* _INSTRUCTIONS TO FOLLOW_: Instruction for the data below: set down exactly the lines from the line with "Insert a reference" to the line with "Given: Click the", inclusive, and no others.

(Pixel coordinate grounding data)
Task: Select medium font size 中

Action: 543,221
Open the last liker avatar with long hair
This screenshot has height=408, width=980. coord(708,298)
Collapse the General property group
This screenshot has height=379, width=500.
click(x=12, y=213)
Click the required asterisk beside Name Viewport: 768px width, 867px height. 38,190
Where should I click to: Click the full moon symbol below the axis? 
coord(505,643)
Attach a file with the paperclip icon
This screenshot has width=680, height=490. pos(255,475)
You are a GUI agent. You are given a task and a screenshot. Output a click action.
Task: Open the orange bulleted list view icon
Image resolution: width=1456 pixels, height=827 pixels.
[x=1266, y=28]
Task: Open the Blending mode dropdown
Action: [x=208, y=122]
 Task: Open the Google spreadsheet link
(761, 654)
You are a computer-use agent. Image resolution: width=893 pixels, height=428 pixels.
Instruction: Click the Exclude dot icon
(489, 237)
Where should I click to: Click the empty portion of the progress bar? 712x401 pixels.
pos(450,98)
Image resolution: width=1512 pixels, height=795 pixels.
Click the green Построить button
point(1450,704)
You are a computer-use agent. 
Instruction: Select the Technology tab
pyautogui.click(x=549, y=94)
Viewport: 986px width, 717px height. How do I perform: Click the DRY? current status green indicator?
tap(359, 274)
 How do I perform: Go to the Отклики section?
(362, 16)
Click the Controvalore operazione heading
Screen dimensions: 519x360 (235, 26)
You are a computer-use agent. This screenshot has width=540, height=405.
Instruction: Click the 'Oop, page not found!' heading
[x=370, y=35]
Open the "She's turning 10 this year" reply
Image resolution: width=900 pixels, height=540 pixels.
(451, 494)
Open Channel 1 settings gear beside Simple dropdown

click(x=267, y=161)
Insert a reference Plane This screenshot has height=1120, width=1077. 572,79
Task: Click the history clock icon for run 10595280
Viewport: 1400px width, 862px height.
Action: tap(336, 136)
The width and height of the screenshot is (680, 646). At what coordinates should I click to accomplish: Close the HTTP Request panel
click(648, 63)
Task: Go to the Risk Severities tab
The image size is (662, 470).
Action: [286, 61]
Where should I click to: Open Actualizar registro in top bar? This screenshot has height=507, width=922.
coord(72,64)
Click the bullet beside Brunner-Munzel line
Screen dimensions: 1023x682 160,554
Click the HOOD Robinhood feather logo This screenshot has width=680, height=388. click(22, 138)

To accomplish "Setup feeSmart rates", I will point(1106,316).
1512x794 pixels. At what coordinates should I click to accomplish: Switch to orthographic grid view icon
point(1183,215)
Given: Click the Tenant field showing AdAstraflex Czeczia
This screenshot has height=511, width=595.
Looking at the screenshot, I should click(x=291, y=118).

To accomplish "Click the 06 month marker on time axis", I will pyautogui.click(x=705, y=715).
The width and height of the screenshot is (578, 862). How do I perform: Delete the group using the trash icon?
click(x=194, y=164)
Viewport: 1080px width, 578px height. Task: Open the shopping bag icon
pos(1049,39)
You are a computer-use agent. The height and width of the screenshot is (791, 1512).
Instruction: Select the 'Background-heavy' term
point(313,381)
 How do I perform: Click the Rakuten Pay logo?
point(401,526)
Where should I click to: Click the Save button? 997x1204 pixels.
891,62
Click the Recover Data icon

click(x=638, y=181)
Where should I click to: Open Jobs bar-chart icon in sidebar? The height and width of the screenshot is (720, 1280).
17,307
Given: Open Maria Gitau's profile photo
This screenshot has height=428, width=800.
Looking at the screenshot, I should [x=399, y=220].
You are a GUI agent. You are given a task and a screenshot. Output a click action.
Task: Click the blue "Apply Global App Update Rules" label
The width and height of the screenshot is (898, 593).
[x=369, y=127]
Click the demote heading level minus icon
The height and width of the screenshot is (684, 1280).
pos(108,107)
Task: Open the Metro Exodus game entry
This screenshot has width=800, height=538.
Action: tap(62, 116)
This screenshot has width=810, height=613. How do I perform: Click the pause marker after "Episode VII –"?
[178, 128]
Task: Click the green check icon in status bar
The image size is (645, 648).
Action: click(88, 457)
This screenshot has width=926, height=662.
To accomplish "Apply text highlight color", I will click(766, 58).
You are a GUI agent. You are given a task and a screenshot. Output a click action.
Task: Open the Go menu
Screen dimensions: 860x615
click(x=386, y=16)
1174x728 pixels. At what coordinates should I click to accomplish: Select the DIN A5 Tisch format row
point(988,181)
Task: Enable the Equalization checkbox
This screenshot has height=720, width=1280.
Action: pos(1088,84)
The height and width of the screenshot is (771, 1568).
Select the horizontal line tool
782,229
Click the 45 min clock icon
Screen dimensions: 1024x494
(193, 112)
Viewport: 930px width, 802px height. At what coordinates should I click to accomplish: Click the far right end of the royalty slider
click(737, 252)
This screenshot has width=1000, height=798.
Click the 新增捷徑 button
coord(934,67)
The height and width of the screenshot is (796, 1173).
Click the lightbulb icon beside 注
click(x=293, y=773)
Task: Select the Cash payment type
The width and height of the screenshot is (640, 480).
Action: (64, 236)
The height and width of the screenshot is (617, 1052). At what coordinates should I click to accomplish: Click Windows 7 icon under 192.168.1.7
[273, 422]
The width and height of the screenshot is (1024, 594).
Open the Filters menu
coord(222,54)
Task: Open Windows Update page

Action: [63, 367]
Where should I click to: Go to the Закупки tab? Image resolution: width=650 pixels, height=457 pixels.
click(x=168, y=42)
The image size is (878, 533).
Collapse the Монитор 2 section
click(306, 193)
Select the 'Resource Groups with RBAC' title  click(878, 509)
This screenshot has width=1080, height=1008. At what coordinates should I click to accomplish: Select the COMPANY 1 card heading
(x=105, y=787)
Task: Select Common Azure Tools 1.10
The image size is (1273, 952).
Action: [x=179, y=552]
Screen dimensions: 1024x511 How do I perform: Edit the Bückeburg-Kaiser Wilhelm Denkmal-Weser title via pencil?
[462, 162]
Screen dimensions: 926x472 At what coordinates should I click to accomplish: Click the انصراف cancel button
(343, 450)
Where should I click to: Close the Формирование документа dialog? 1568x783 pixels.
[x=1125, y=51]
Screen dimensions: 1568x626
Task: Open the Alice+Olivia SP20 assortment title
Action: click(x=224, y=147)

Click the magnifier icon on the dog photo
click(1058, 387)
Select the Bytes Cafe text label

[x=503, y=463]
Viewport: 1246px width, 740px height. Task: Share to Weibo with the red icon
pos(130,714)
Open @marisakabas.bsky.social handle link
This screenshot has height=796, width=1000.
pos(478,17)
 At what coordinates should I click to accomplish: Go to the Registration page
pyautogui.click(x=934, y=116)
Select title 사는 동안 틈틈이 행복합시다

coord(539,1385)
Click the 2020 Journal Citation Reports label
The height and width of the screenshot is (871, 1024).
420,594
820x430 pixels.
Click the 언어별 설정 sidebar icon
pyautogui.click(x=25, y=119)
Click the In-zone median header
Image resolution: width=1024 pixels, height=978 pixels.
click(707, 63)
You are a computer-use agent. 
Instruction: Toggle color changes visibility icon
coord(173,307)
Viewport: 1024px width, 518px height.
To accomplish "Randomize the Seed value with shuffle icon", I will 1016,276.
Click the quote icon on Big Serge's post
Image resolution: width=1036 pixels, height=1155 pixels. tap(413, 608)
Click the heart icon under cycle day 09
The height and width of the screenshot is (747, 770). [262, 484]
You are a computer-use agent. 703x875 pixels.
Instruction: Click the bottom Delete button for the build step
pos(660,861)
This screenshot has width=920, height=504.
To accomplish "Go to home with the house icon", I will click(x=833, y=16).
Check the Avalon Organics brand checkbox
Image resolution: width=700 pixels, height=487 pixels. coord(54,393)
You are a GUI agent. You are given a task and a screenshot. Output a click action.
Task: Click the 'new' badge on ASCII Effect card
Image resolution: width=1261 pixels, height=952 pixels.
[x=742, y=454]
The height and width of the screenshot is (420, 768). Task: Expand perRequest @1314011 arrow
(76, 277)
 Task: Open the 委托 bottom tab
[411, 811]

* _TASK ANSWER_:
Insert a reference Plane This screenshot has height=1120, width=1077. 572,79
Task: Click the history clock icon for run 10595280
Viewport: 1400px width, 862px height.
Action: tap(336, 136)
The width and height of the screenshot is (680, 646). At what coordinates should I click to accomplish: Close the HTTP Request panel
click(648, 63)
Task: Go to the Risk Severities tab
The image size is (662, 470).
Action: [286, 61]
Where should I click to: Open Actualizar registro in top bar? This screenshot has height=507, width=922.
coord(72,64)
Click the bullet beside Brunner-Munzel line
Screen dimensions: 1023x682 160,554
Click the HOOD Robinhood feather logo This screenshot has width=680, height=388. click(22, 138)

To accomplish "Setup feeSmart rates", I will point(1106,316).
1512x794 pixels. At what coordinates should I click to accomplish: Switch to orthographic grid view icon
point(1183,215)
Given: Click the Tenant field showing AdAstraflex Czeczia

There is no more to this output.